La pasión azul de la familia Sánchez Lima: tienen "las mejores vistas de Oviedo" e hicieron llorar a Diego Cervero
La familia saldrá a ver el estadio antes del partido frente al Girona, aunque luego acudirá al campo a la espera de una victoria de los de Almada

VÍDEO: J. Alonso / FOTO: Mario Canteli

Hay familias que eligen piso por el tamaño. Otras, por la ubicación. Los Sánchez-Lima lo eligieron por las vistas. "Nos lo compramos a posta porque desde la terraza se ve el Tartiere de maravilla", cuenta Francisco Sánchez, el padre y culpable de toda esta "locura azul". Desde su amplia terraza en La Florida, el Carlos Tartiere se ve imponente. Las noches de partido, la familia sale a la terraza y contempla el estadio iluminado cuando no pueden asistir al feudo carbayón. "Es una pasada", dice Blanca Lima, la madre.
En casa de los Sánchez-Lima, la pasión azul se lleva al extremo. El hijo pequeño se llama Diego. Diego Sánchez. Y no es casualidad. "Se llama Diego en honor a Diego Cervero", explica Francisco. El niño, además, es delantero. Igual que Cervero. Cuando se lo contaron al icono azul, ahora médico del Oviedo, Cervero se echó a llorar por el detallazo de los Sánchez-Lima. "Nos emocionamos todos", recuerda Blanca. "Ver a Diego Cervero llorar porque nuestro hijo lleva su nombre fue uno de los momentos más bonitos que hemos vivido como familia".
Además, esta familia de sangre azul es muy devota de la Santina. Por eso, cada semana, religiosamente, le ponen una vela para que el Oviedo gane. "Aunque este año no está funcionando mucho", asumen. "Pero seguimos haciéndolo igual porque creemos que hay posibilidades de salvarse. A lo mejor la Santina está ocupada con otras cosas, pero seguro que en algún momento nos echa un cable". "De momento nada, eh", sonríe con resignación Blanca. Pero la vela sigue ahí, encendida. La fe mueve montañas.
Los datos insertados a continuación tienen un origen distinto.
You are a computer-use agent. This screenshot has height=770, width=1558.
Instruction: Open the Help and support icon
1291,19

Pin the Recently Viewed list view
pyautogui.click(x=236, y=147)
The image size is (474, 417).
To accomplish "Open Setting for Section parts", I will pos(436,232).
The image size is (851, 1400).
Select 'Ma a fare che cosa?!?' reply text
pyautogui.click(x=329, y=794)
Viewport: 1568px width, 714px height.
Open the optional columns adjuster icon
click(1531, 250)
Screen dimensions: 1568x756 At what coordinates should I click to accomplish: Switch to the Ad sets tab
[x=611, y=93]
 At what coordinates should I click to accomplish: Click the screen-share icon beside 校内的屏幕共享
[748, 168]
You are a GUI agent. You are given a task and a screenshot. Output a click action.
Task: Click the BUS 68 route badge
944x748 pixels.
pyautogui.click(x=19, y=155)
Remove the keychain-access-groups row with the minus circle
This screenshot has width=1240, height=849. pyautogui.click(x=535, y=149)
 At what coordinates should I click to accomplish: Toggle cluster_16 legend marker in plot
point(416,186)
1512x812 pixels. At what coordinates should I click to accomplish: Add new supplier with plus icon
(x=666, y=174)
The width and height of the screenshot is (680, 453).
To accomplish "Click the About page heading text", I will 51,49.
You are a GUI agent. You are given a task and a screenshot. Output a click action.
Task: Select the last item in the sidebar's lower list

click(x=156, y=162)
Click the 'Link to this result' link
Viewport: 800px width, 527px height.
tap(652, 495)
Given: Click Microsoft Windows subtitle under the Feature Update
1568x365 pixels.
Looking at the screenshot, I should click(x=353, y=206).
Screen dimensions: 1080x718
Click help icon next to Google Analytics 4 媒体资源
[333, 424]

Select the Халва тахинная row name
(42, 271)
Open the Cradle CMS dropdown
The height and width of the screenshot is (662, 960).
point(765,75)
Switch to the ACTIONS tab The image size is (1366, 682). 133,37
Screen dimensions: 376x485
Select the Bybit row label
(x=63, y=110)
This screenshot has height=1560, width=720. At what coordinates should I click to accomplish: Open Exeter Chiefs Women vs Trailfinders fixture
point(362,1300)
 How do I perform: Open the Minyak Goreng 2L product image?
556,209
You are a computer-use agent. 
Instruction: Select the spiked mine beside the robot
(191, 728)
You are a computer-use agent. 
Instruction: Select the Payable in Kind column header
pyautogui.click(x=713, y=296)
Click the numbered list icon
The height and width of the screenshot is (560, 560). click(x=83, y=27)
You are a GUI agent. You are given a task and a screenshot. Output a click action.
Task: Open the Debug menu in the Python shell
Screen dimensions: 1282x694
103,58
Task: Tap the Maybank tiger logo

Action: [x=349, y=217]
Lucía Sánchez, la benjamina de la familia, es del Oviedo desde su nacimiento. Literalmente. "Le hicimos el carné de socio en cuanto nació", cuenta Francisco. "No podía ser de otra manera". La niña acude al Tartiere con su padre siempre que puede. "Me encanta ir", dice Lucía, especialmente para ver a su ídolo, Santi Cazorla. "Es el mejor", afirma.
El padre es el responsable de esta pasión. Él les inculcó el amor por el fútbol. Y lo hizo a lo grande. "Estuve en el ascenso del Cádiz y en cinco finales de la Champions League", cuenta con orgullo mientras señala cada uno de los balones de las finales europeas que atesora en una habitación donde el azul es el color que manda. "He visto mucho fútbol, pero nada como ver al Oviedo con mis hijos". Las pelotas están en un cuarto dedicado al Real Oviedo. En él hay todo tipo de merchandising: camisetas, bufandas, banderines, fotos, recortes de periódico… Es todo un museo.
Desde su terraza, el Tartiere se contempla imponente. La familia saldrá a ver el estadio antes del partido frente al Girona, aunque luego acudirá al campo a la espera de una victoria de los de Almada. "Mientras haya posibilidades matemáticas, hay que creer. Y nosotros creemos. La Santina no nos puede fallar". Así de claro.